夢の内容は憶えていないのに、何故だか、大丈夫、全部上手く行っているんだ、って確信的な気持ちだけ残っててさ。
ほわん、と温かい安心感をしばらく味わった。

そうか……。
考えてみれば新番組のこともあるし、年末、かなりハードだったのは間違いないから。

これからの仕事のことで、俺も緊張してたんだ。
ほぐれた状態になってやっと、結構イッパイイッパイだったんだな、と自覚した感じ。

智くんには分かった風に時差ボケ、なんて言ったけど。

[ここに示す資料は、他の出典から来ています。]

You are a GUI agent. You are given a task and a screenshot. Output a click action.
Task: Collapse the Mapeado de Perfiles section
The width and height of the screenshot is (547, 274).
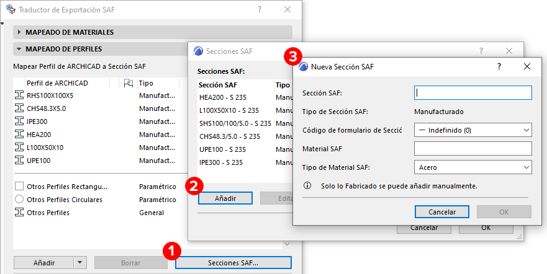19,49
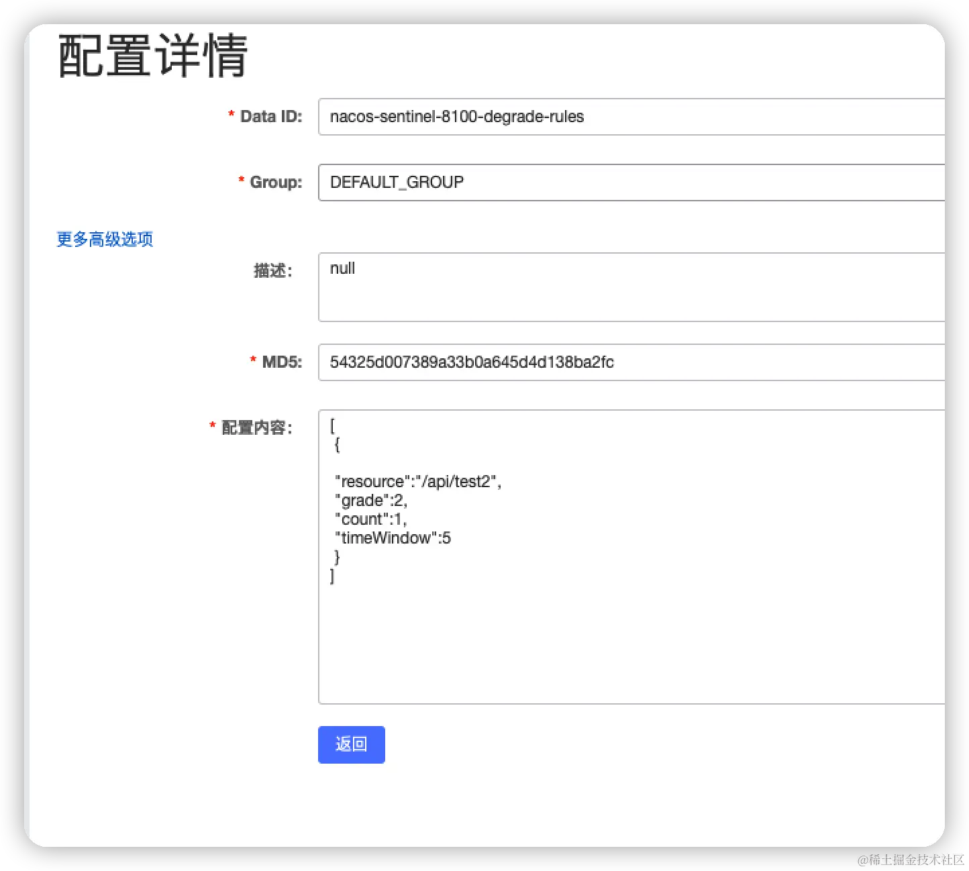The width and height of the screenshot is (969, 871).
Task: Click the grade:2 line in the config
Action: pyautogui.click(x=370, y=500)
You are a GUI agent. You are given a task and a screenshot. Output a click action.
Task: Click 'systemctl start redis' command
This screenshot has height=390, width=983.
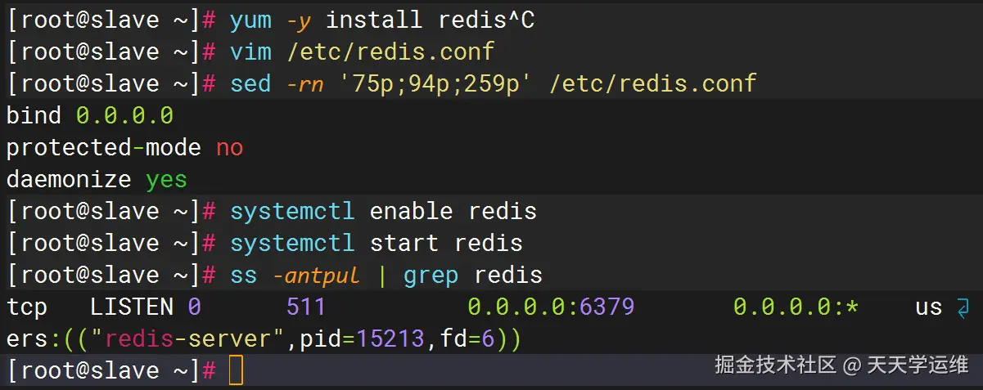pyautogui.click(x=376, y=243)
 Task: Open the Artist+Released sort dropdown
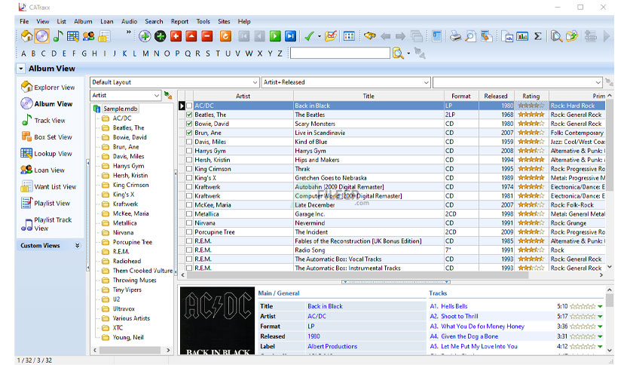pyautogui.click(x=426, y=82)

きっと5人共に、このシフトチェンジではしばらく戸惑いつつ過ごして行くのかもしれない。

それでいいんだ。
大きな変化なんだから、ゆっくり馴染んで行けばいい。

ストンと腑に落ちた感があって、焦る気持ちが平らになっていた。

智くんがベッドに居なかったから、先に起きたんだとわかって、自分も起き上がろうとする。

と。

「ええ~~……マジか……」

体が重くて全然動かない。
仰向けから横向きにと、体勢を変えるだけのことが酷く億劫で、腰は痛いし、下半身の関節がギシギシ言ってる。

「ごほっ……結構鍛えてる筈なんだけど……」

筋肉痛? 怠くて駄目だ。

「ふふっ、年かなぁ……あー、喉痛ぇ……」

ケホケホ、と咳をしていたら寝室のドアが開いた。

智くんは勝手に取り出したらしい俺の服を着て、その上に頂き物のエプロンをつけている。
洗面も済ませたのか、髪に寝ぐせもない。
いそいそとやってきて、歌うように言った。

「翔ちゃーん、起きてるか~~?
 おはよ~~おそよ~~。
 ご飯出来てるよーん。
 オイラ腹減った~~」

「…………」

テンション高っ。
機嫌良いな。
超ニコニコしてる。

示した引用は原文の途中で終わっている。